**Work to be completed:**
Exactly as written, copy every line from the one containing "Screen dimensions: 1327x709" through the end of the records, with the pictures left out.

======== Excerpted data ========

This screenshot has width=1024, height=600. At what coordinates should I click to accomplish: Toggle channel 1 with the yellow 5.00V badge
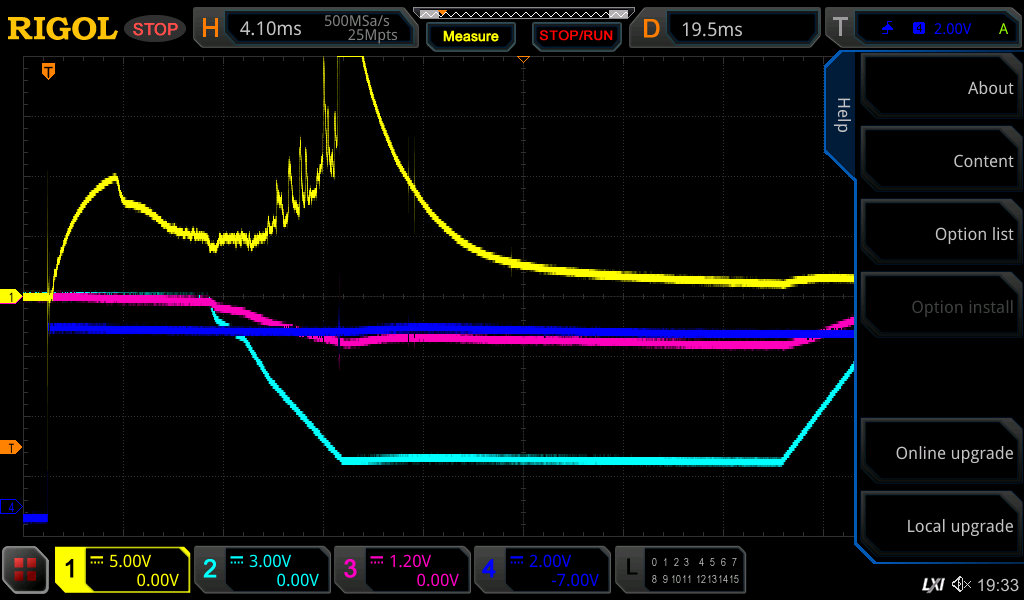coord(123,570)
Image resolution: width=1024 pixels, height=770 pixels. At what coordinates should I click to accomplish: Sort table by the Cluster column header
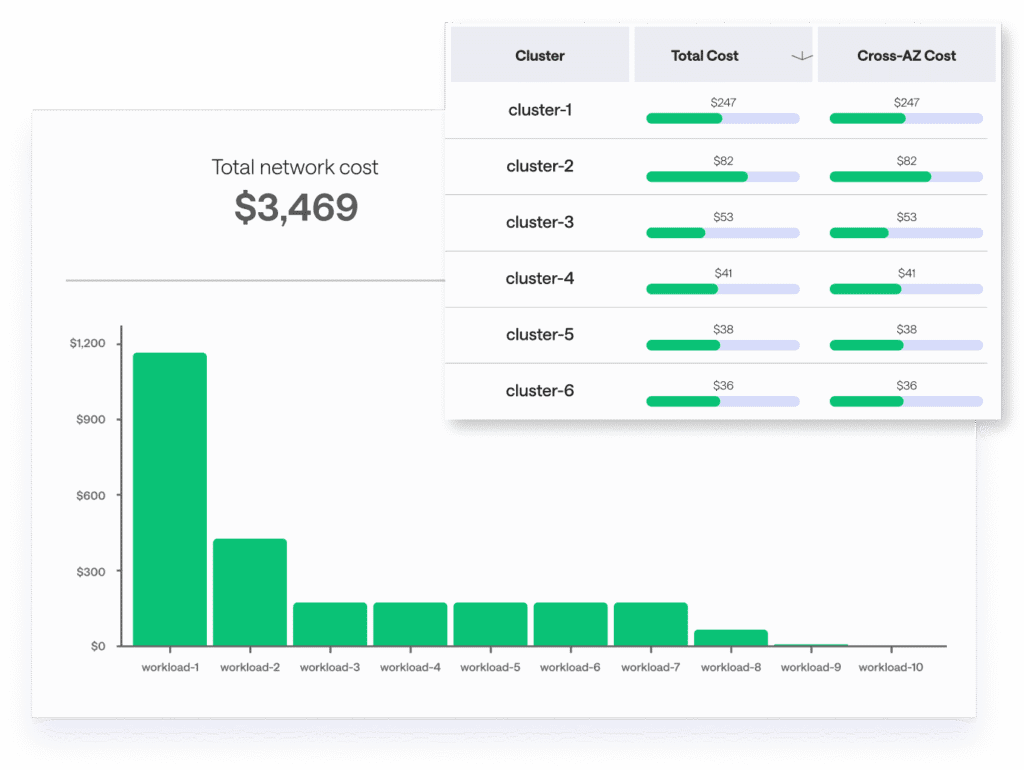click(540, 56)
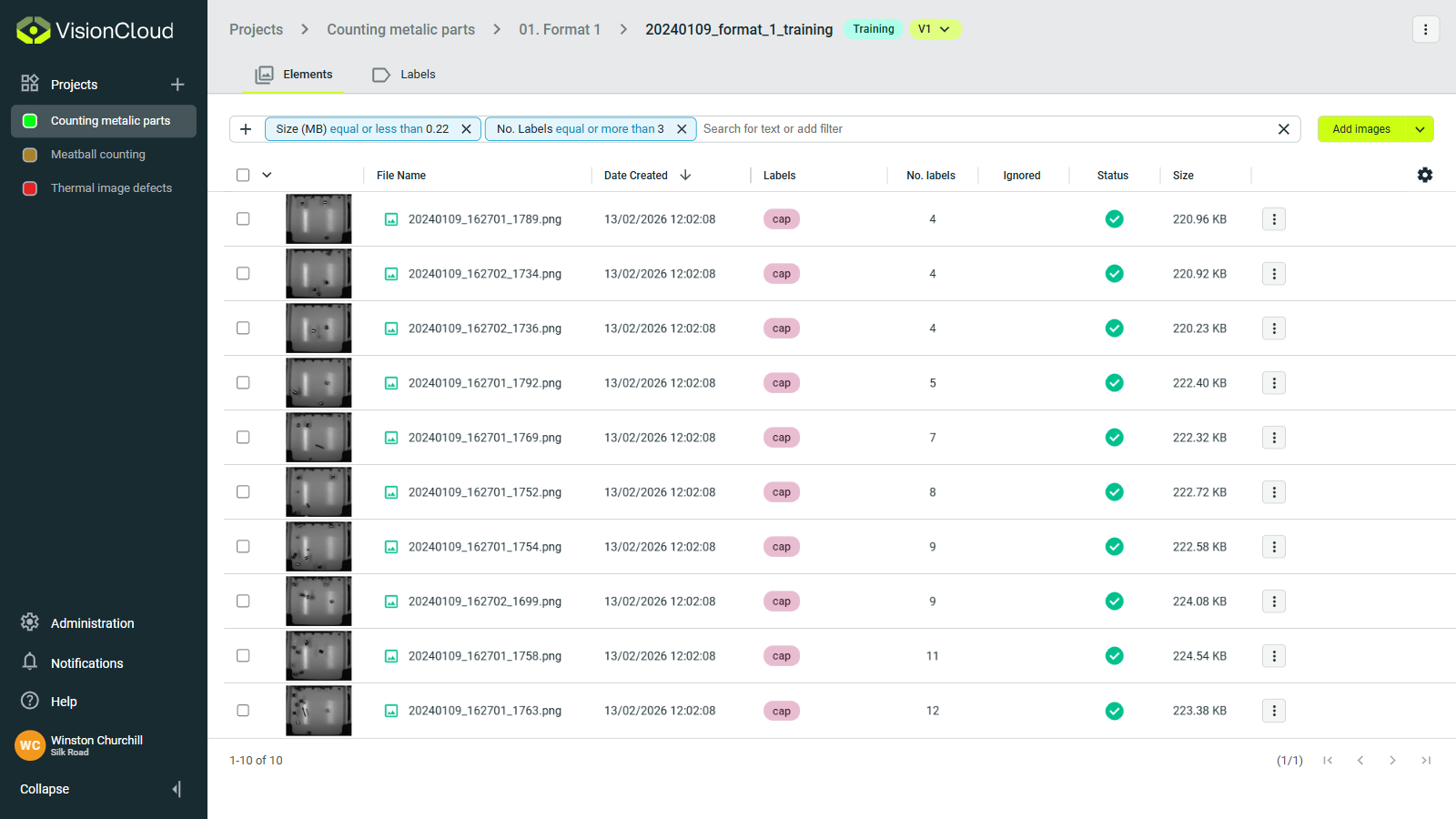Open table column settings gear
Image resolution: width=1456 pixels, height=819 pixels.
(x=1425, y=175)
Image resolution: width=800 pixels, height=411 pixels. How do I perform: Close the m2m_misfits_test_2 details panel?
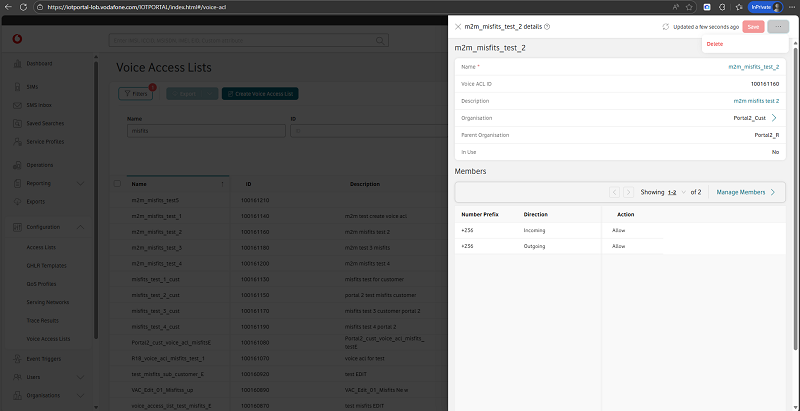point(458,27)
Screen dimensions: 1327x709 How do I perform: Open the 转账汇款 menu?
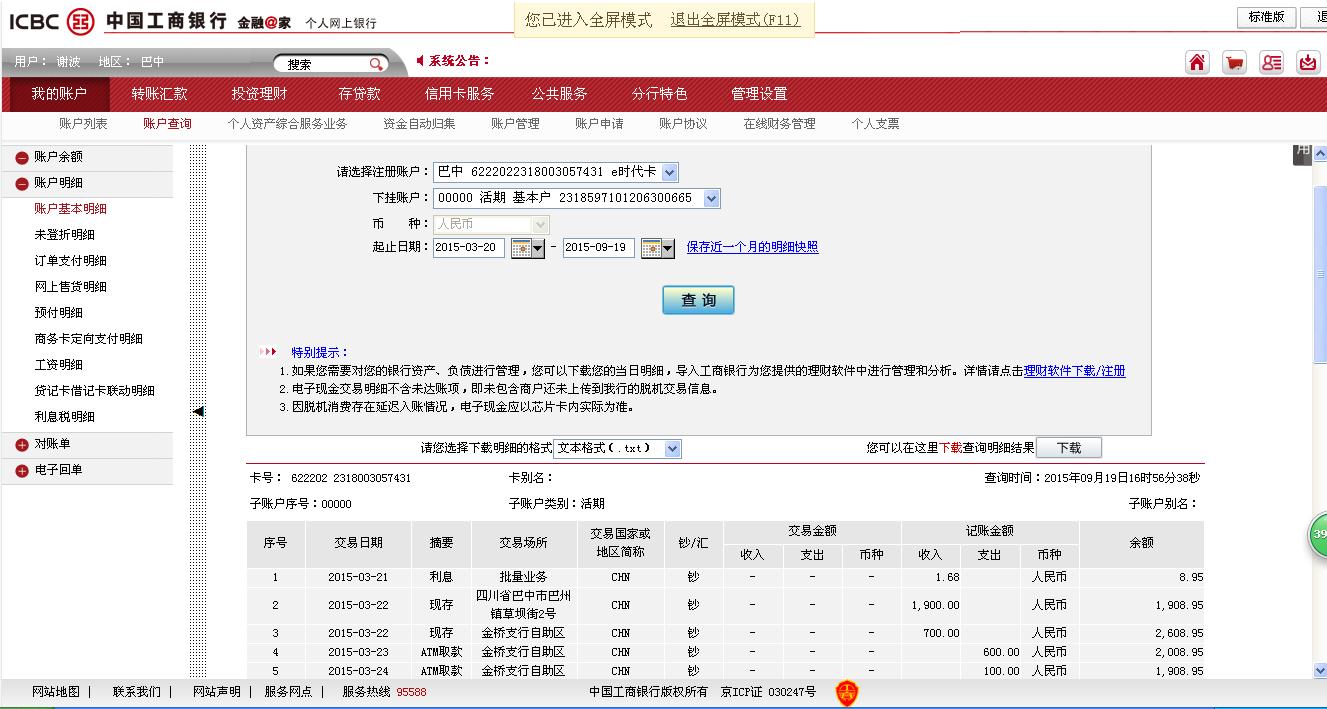click(x=159, y=94)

========

**Answer box:**
Screen dimensions: 1327x709 How do I perform: Open the 转账汇款 menu?
click(x=159, y=94)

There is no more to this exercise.